* _WRITTEN PROBLEM_:
Answer these questions from the Bitwarden overview below:
(a) What do the official Docker images for the self-hosted option use?
(b) What happens to the symmetric encryption key when the master password is changed?
(c) Which parts of the data structure are named as theoretically accessible to the service owners?

* _READING PASSAGE_:
━━━━━━━━
Let me try to make it a little bit more detailed.

====================

Bitwarden:

\- Is essentially a service (with FLOSS client software and FLOSS server
code).

\- Quite polished browser integration (to the extent browsers allow it).

\- Third party server holding the encrypted data. Proprietary (in a
"completely unique, not compatible with anything else" sense) sync protocol.

\- Symmetric encryption key is encrypted with master key but it is NOT changed
(with re-encrypting all the entries) when master password is changed. I'm not
sure if there is an option to re-encrypt the data in case the symmetric key is
compromised, although this should be doable via APIs.

\- Data is encrypted and signed, but some of the data structure (folder
layout, TOTP existence, revision dates) is (theoretically) accessible to the
service owners. Check out snippets at [https://github.com/jcs/bitwarden-
ruby/blob/master/API.md](https://github.com/jcs/bitwarden-
ruby/blob/master/API.md) for info.

\- Has some nice extras built-in, like domain equivalence logic.

\- Self-hosted option is available (official Docker images using .NET Core and
Microsoft SQL Server and unofficial third-party implementation in Ruby). I'm
not sure how this works with licensing.
━━━━━━━━
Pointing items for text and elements
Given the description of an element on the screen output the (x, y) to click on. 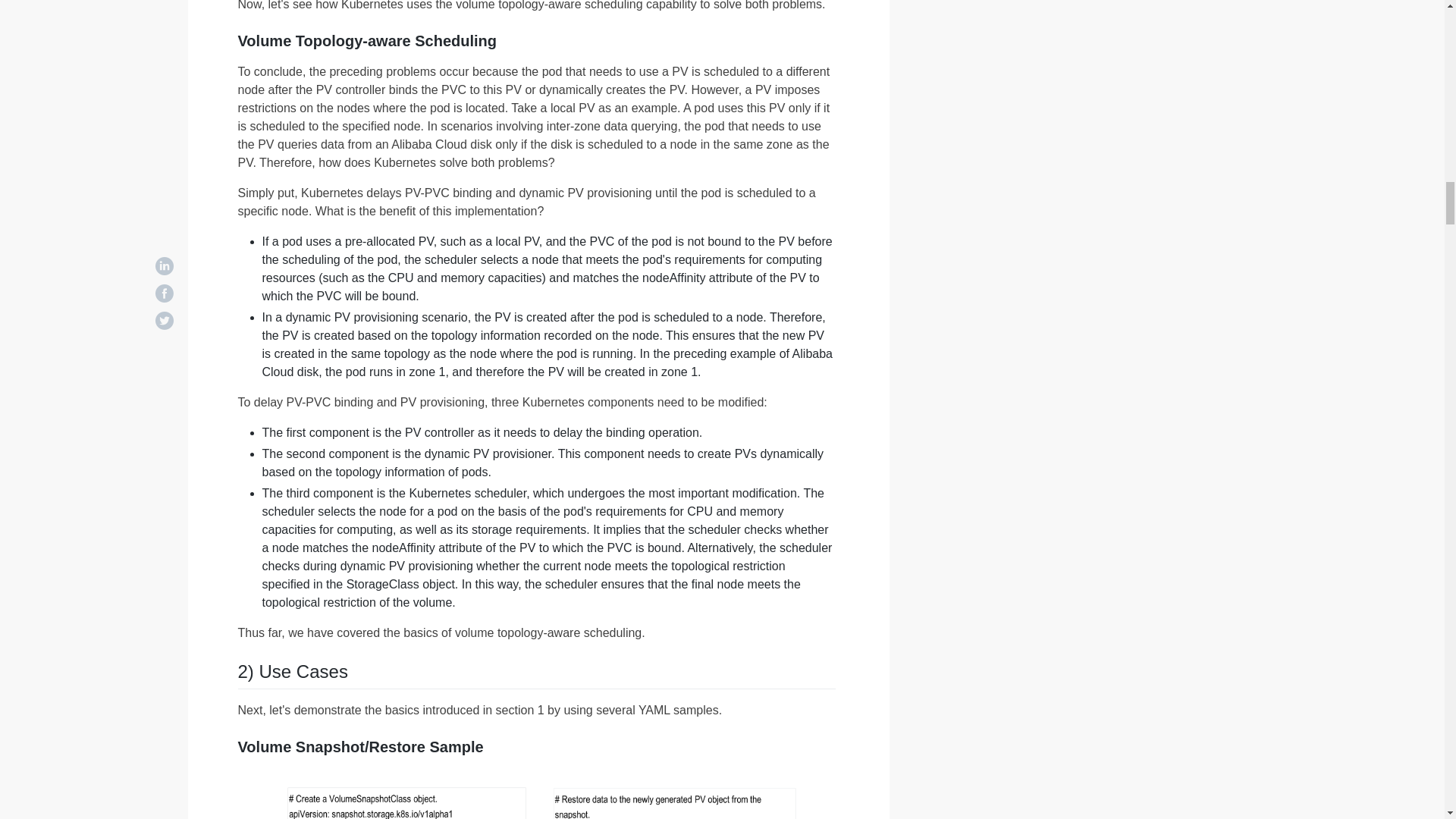
5 (536, 794)
Given the description of an element on the screen output the (x, y) to click on. 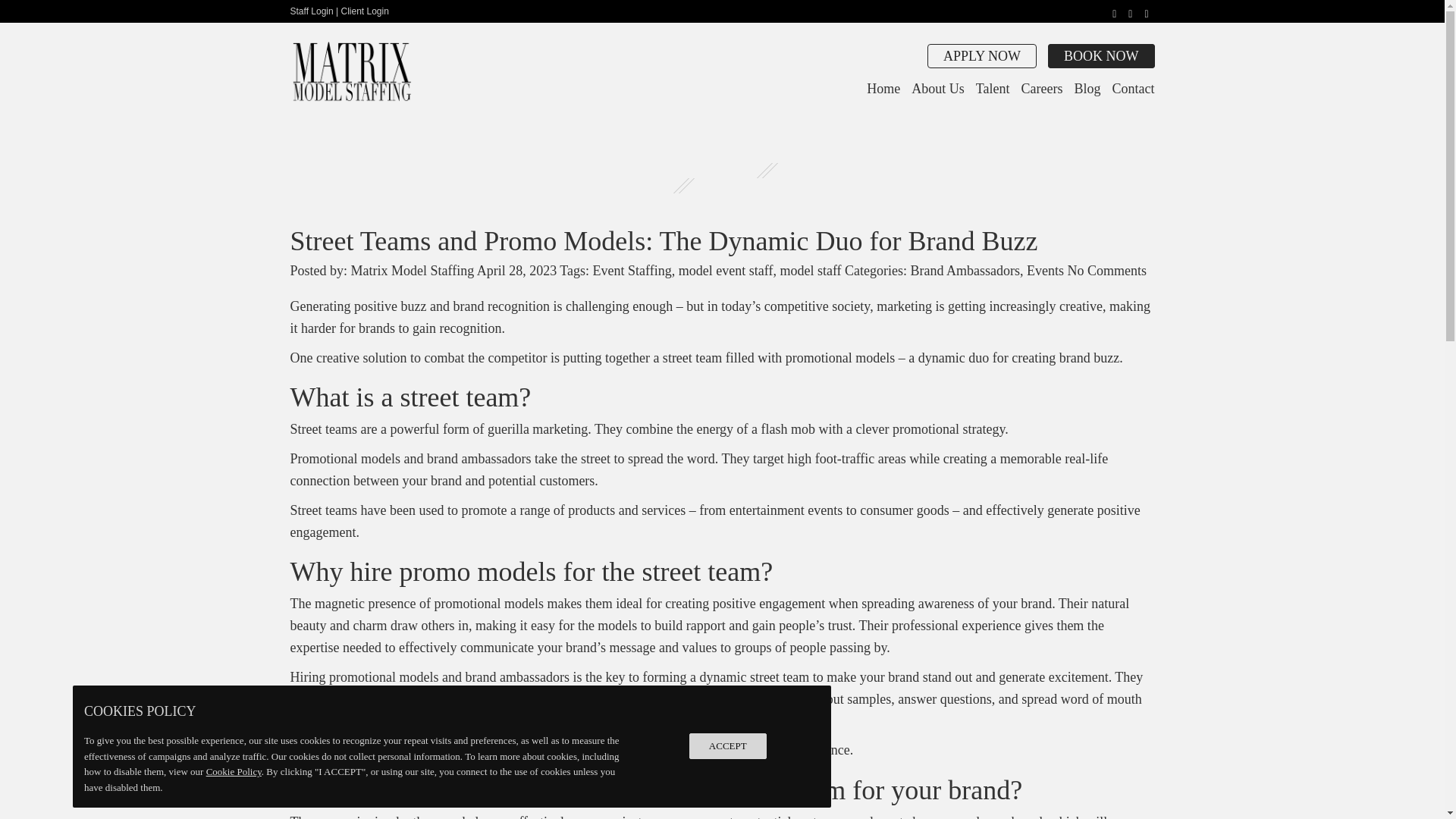
Careers (1042, 88)
About Us (937, 88)
Events (1045, 270)
BOOK NOW (1101, 55)
APPLY NOW (981, 55)
model staff (809, 270)
Blog (1087, 88)
Home (882, 88)
Talent (992, 88)
Event Staffing (631, 270)
Client Login (364, 10)
Brand Ambassadors (965, 270)
Staff Login (311, 10)
Contact (1133, 88)
Given the description of an element on the screen output the (x, y) to click on. 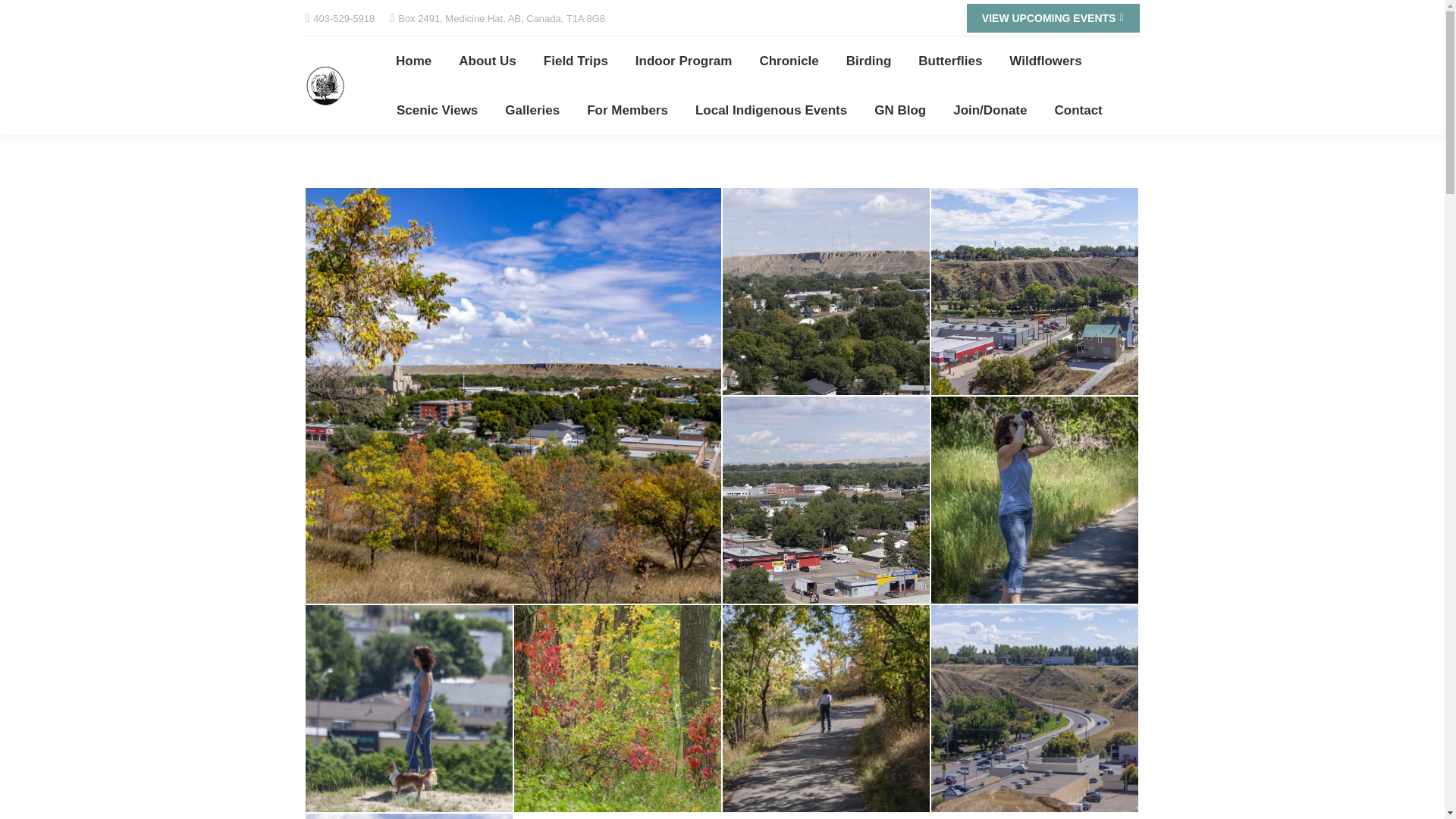
Centre River Flats (826, 292)
Wildflowers (1045, 60)
South River Flats, Ogilvie Flour Mill (1035, 292)
Contact (1078, 110)
Field Trips (575, 60)
Bird Watching Delight (1034, 499)
Bird Watching Delight (1035, 500)
Scenic Views (436, 110)
For Members (627, 110)
VIEW UPCOMING EVENTS (1053, 18)
GN Blog (899, 110)
Galleries (532, 110)
Indoor Program (683, 60)
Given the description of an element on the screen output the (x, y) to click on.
━━━━━━━━
* _FINAL RESULT_:
(a) .NET Core and Microsoft SQL Server.
(b) It is not changed, and the entries are not re-encrypted.
(c) Folder layout, TOTP existence, and revision dates.